For another high protein vegan granola, check out this red lentil vegan granola (13 grams of protein per serving!).
What You Need To Make This Vegan Maple & Coconut Buckwheat Granola
Here's what you need to make this delicious granola:
- buckwheat kernels for a nice nutty flavor and crunch
- chia seeds
- coconut chips/flakes
- almonds for some healthy fats and extra crunch, you could also sub hazelnuts or walnuts
- maple syrup to help everything stick together
- pinch of salt
Of course, feel free to get creative with the ingredients and adjust to your personal preferences! As along as you keep the buckwheat kernels and maple syrup and the ratio of solid to liquids in mind, this recipe should work just fine.
A Few Tips on Making This Vegan Maple & Coconut Buckwheat Granola
This recipe is really easy to make and comes together in just 10 minutes. Here are a few tips:
- Toasting the buckwheat kernels before adding them to the granola mixture may seem a little extra, but trust me - it's so worth it! It adds so much extra crunch and flavor to the granola.

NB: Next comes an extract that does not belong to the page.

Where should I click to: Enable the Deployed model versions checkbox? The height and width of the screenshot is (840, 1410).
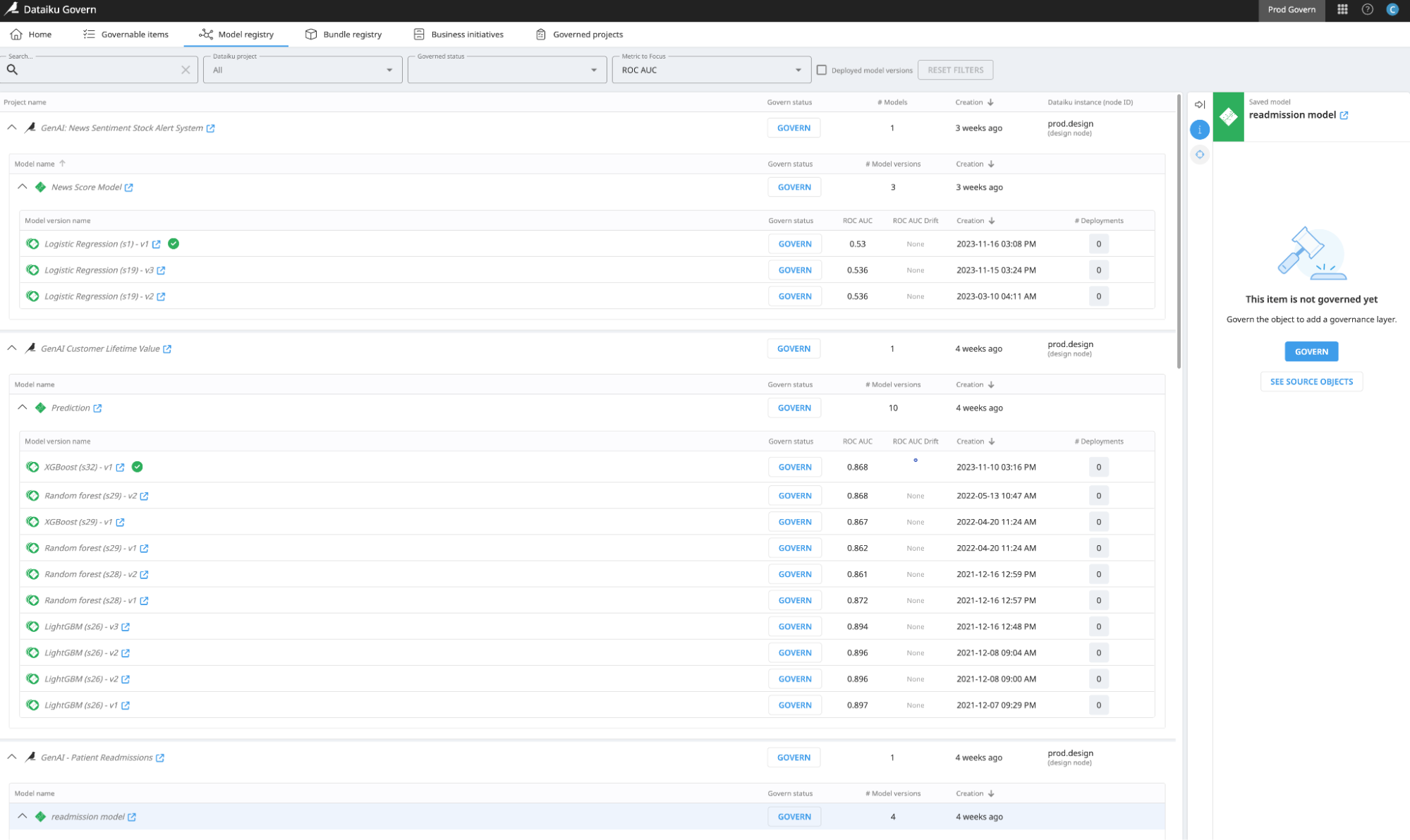click(822, 70)
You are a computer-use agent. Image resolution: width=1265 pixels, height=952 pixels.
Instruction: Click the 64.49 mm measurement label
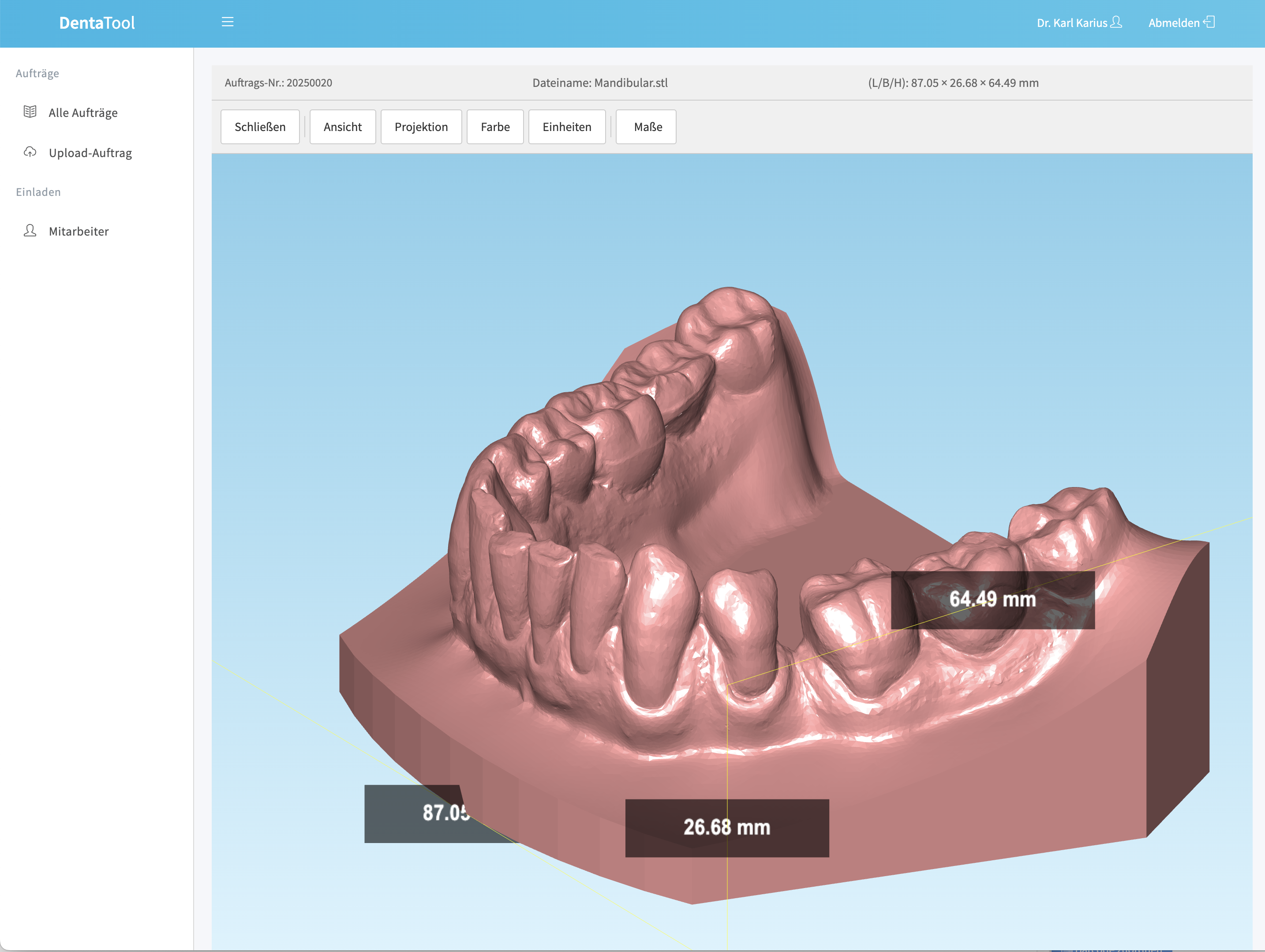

- The granola can burn really fast, especially with the maple syrup. I would recommend to keep a close eye on it while it's in the oven. Exact temperature and cooking time may vary from oven to oven, so start with a few minutes less if you're unsure.
- As tempting as it may be to eat the granola straight when it comes out of the oven, I'd recommend to let it cool to room temperature. This will make it a lot easier to break apart (and you don't burn your fingers!).
- I personally love to eat this granola with some fresh fruit, frozen berries and soy yogurt.
Maple & Coconut Buckwheat Granola
- 1 cup buckwheat kernels 200g
- 2 tbsp chia seeds 20g
- 1 cup coconut chips/flakes 50g
- 1 tbsp cinnamon
- ½ cup almonds 75g
- ⅓ cup maple syrup 100g, or a little less
- pinch of salt
- First, preheat your oven to 150C/300F. Add buckwheat kernels to a baking sheet and toast in the oven for ~5 minutes until golden brown. Be careful and keep a close eye as they burn easily.
- Roughly chop the almonds. To a large mixing bowl, add the chia seeds, coconut chips, cinnamon, salt and almonds.
- Next, add the toasted buckwheat kernels and combine with a spoon.
- Add the maple syrup and give it a good mix so everything is covered in maple syrup.
- Place granola mixture on a baking sheet and spread out evenly into a thin layer.
- Bake in the oven for 5-10 minutes until golden brown. Don't let the granola burn (make sure to watch the edges especially). Let cool to room temperature and break apart into smaller chunks.
- Store in an airtight container or mason jar for up to a week.